Delayed Cholecystectomy: If the patient presents late (>7 days from onset) and the inflammation has subsided, or if the patient is too unstable for immediate surgery, medical management (antibiotics, supportive care) is initiated, and surgery is scheduled electively 6-8 weeks later.
4. Recognizing and Communicating Severity (Tokyo Guidelines Simplified)
While you don't need to quote the Tokyo Guidelines (TG) explicitly, understanding the severity informs your surgical urgency and communication.

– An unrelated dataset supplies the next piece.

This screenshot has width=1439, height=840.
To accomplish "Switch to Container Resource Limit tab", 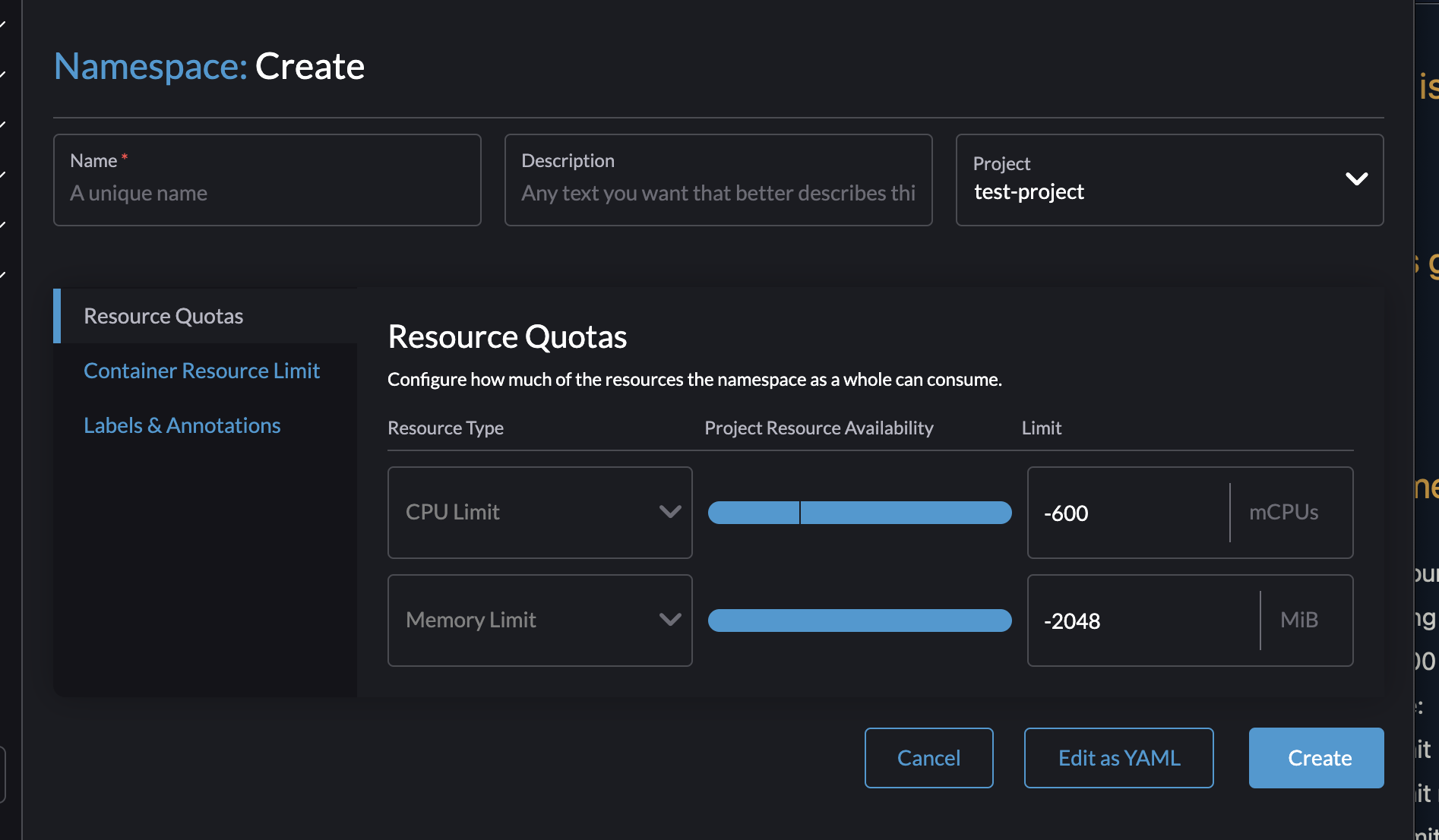I will [201, 371].
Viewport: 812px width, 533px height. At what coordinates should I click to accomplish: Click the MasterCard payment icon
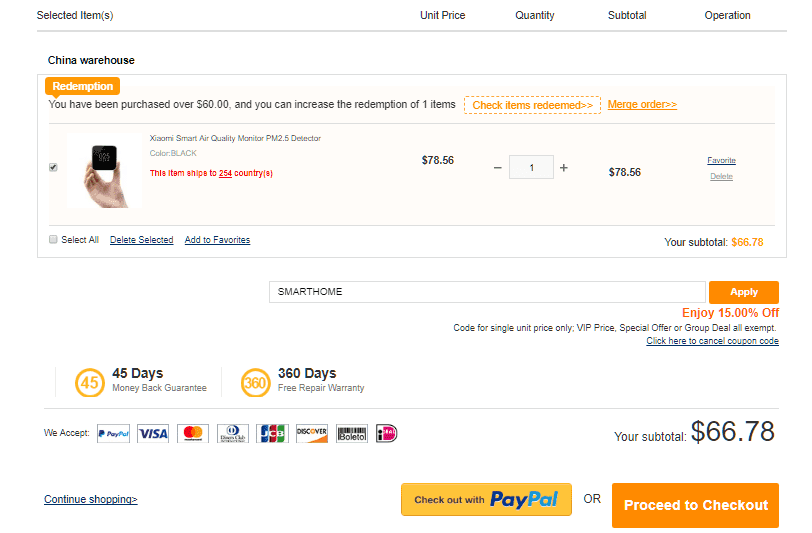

| Severity Grade | Clinical Features (PLAB 2 Focus) | Management Implications |
|---|---|---|
| Grade I (Mild) | No systemic organ dysfunction, mild inflammatory change. | Early laparoscopic cholecystectomy (within 72 hours). |
| Grade II (Moderate) | Significant leukocytosis (>18 x 10⁹/L), palpable tender mass, illness duration >72 hours. | Early surgery is desirable, but complexity increases. Intensive supportive care and antibiotics are crucial. |
| Grade III (Severe) | Associated with organ dysfunction (shock, confusion, renal failure, respiratory compromise). | Requires immediate resuscitation in HDU/ICU. Delay surgery until stable. May need percutaneous drainage (cholecystostomy) before definitive cholecystectomy. |
PLAB 2 Communication Tip: When talking to the patient, explain that the condition is treatable, but surgery is usually necessary to prevent recurrence and complications. Clearly explain the risks of the operation (bleeding, infection, bile duct injury) and the risks of not having the operation (gangrene, perforation, sepsis).
5. Management of Complications
Be prepared for complication questions, especially in a high-scoring station:
Gallbladder Perforation/Gangrene: Indicated by worsening pain, local rigidity, or signs of peritonitis/sepsis. This is a surgical emergency, often requiring open rather than laparoscopic surgery.
Associated Cholangitis: High fever, jaundice, and RUQ pain (Charcot's triad). This indicates obstruction. Management requires emergency intervention (ERCP) to relieve the obstruction, followed by cholecystectomy later. If you suspect cholangitis, escalate care immediately.